▸ TASK DESCRIPTION
From the records below, transcribe exactly the lines that begin at the line with "This screenshot has height=560, width=747." and end at the line with "Tap the site security lock icon", both included.
◆ ◆ ◆ ◆
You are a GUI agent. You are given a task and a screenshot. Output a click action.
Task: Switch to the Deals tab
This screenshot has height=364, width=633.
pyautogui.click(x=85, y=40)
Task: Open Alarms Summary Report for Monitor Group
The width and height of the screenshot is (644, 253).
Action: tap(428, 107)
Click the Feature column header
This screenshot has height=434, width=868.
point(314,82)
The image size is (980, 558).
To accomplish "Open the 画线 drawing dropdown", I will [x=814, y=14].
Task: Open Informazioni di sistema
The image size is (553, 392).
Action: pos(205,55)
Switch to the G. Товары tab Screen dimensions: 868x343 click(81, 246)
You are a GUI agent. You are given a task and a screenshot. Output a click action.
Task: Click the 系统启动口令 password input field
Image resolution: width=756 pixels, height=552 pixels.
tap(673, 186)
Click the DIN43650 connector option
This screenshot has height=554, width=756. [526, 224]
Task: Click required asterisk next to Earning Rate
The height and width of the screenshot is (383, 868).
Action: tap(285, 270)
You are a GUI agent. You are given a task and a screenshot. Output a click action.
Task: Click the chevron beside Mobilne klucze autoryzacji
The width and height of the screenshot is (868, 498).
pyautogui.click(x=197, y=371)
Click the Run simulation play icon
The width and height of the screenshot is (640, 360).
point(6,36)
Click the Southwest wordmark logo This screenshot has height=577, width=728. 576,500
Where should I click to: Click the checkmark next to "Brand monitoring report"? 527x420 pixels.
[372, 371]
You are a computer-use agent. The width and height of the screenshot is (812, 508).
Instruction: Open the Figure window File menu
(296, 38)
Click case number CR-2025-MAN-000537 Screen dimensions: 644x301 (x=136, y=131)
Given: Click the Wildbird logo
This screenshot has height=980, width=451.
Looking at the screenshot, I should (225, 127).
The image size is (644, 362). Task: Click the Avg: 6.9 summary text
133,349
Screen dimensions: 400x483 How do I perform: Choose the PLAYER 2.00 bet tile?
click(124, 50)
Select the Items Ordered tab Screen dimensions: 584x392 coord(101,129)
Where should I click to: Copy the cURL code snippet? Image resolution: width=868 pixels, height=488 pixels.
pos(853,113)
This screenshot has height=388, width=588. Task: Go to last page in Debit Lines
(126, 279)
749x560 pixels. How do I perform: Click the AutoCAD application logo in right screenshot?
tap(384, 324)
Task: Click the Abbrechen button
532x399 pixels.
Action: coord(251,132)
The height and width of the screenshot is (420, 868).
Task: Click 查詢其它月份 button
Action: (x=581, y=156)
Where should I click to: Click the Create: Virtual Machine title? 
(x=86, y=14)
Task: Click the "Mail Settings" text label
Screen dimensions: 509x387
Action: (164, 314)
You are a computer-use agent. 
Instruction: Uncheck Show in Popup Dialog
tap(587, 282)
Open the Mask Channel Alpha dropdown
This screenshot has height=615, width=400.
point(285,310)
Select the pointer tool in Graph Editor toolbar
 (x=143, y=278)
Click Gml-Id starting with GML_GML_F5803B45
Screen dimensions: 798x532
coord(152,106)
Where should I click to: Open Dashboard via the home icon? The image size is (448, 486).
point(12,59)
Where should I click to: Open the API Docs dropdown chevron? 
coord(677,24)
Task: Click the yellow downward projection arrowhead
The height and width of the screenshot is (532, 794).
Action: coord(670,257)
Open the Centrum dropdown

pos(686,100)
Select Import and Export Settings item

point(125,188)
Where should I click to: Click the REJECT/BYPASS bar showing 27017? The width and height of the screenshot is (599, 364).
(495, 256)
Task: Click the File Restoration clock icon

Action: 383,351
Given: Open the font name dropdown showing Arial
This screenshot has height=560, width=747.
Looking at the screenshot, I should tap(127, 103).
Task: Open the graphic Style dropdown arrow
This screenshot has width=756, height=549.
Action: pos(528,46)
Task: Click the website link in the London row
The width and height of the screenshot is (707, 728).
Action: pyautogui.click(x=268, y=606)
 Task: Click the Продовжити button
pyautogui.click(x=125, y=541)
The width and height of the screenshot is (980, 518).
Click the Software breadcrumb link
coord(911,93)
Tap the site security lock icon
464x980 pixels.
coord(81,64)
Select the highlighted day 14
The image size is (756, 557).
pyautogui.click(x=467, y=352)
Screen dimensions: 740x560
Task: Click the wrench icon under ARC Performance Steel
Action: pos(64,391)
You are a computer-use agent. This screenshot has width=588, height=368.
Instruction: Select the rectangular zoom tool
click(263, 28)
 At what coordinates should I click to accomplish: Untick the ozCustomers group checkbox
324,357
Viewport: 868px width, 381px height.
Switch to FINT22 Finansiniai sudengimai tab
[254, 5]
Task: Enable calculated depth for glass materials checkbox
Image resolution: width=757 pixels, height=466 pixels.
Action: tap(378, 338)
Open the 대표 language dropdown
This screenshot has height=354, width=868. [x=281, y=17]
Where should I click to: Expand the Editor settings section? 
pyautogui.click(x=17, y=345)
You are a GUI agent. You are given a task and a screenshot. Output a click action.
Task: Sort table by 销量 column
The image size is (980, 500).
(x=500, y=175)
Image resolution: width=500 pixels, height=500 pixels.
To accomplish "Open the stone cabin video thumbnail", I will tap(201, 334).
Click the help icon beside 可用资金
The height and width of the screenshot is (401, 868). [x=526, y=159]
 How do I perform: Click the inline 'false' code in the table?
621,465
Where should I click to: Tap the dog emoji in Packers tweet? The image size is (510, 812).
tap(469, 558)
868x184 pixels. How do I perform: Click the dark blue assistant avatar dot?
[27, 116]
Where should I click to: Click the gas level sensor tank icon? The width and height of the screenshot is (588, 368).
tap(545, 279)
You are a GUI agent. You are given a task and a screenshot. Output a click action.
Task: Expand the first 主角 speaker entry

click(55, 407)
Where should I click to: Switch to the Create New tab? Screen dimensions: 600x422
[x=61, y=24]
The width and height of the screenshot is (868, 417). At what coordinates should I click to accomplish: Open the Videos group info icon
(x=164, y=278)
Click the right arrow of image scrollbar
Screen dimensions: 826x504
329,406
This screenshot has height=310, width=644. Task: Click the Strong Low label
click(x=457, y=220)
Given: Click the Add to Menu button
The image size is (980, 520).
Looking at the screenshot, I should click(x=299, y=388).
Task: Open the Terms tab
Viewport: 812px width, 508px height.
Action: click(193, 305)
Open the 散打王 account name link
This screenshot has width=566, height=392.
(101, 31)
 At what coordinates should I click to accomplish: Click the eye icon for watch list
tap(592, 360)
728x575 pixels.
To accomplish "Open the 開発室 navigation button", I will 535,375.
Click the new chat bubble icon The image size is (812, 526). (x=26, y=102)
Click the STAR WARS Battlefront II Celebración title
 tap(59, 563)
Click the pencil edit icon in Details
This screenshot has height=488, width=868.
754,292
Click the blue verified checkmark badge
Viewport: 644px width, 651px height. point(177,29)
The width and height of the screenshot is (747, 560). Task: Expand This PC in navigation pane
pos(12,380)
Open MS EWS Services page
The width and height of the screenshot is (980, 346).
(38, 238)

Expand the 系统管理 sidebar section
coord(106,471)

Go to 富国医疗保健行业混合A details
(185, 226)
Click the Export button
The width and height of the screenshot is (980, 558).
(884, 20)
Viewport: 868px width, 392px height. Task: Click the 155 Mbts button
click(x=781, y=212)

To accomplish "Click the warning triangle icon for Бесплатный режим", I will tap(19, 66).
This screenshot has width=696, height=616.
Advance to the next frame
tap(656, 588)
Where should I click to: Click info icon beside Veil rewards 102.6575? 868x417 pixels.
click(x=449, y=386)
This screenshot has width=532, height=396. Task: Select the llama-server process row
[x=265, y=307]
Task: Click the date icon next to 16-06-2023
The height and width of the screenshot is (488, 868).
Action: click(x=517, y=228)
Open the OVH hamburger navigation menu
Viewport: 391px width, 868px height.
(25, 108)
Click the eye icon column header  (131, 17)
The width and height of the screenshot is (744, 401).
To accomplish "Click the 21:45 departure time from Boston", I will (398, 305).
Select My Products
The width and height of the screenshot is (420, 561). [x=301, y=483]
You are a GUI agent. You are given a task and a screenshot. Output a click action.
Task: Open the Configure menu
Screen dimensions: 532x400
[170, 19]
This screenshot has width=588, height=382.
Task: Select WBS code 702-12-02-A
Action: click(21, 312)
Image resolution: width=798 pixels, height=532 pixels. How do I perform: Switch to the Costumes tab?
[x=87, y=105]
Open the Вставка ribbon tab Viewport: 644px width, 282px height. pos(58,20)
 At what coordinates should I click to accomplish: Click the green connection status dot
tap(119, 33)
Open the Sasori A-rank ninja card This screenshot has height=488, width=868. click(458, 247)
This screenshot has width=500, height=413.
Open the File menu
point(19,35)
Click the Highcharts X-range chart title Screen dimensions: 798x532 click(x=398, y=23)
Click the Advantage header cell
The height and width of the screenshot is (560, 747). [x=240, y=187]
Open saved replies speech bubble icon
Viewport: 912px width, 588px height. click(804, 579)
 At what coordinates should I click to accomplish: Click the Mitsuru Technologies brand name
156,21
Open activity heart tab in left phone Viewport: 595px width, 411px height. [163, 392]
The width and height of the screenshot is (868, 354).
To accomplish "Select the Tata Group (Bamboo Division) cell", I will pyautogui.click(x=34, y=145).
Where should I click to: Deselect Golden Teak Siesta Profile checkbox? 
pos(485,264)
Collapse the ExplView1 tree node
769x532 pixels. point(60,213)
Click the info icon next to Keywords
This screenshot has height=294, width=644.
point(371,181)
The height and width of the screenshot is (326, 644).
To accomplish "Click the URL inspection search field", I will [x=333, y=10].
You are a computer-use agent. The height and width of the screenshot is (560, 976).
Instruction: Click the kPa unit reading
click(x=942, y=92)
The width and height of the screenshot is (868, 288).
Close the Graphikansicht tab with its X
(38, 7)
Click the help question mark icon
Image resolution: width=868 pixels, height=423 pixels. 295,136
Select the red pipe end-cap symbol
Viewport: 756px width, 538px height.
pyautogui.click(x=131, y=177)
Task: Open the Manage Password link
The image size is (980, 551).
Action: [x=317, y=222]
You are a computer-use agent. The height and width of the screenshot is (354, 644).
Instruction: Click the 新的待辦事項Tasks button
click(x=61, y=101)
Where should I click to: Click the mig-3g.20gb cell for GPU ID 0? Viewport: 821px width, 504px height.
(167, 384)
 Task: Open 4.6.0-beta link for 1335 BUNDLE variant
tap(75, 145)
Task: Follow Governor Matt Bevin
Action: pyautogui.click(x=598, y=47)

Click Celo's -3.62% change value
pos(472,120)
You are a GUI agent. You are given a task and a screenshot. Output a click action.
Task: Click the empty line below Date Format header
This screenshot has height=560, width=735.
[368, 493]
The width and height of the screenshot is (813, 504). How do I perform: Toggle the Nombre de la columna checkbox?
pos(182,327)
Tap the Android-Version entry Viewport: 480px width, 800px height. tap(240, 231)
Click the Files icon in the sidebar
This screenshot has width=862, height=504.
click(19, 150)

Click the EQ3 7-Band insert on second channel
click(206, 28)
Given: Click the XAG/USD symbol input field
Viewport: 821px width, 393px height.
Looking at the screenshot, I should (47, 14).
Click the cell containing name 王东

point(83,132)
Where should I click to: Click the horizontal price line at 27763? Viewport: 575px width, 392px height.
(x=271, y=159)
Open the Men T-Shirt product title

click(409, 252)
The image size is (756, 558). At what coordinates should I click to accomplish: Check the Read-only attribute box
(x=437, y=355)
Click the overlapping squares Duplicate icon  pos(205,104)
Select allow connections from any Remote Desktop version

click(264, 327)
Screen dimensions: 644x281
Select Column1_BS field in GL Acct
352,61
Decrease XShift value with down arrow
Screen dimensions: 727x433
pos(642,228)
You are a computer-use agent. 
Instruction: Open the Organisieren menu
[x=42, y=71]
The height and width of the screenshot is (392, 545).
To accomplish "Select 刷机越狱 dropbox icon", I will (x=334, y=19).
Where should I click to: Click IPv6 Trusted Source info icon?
◆ ◆ ◆ ◆
▸ WRITTEN REPLY
This screenshot has height=560, width=747.
Looking at the screenshot, I should tap(127, 103).
Task: Open the graphic Style dropdown arrow
This screenshot has width=756, height=549.
Action: pos(528,46)
Task: Click the website link in the London row
The width and height of the screenshot is (707, 728).
Action: pyautogui.click(x=268, y=606)
 Task: Click the Продовжити button
pyautogui.click(x=125, y=541)
The width and height of the screenshot is (980, 518).
Click the Software breadcrumb link
coord(911,93)
Tap the site security lock icon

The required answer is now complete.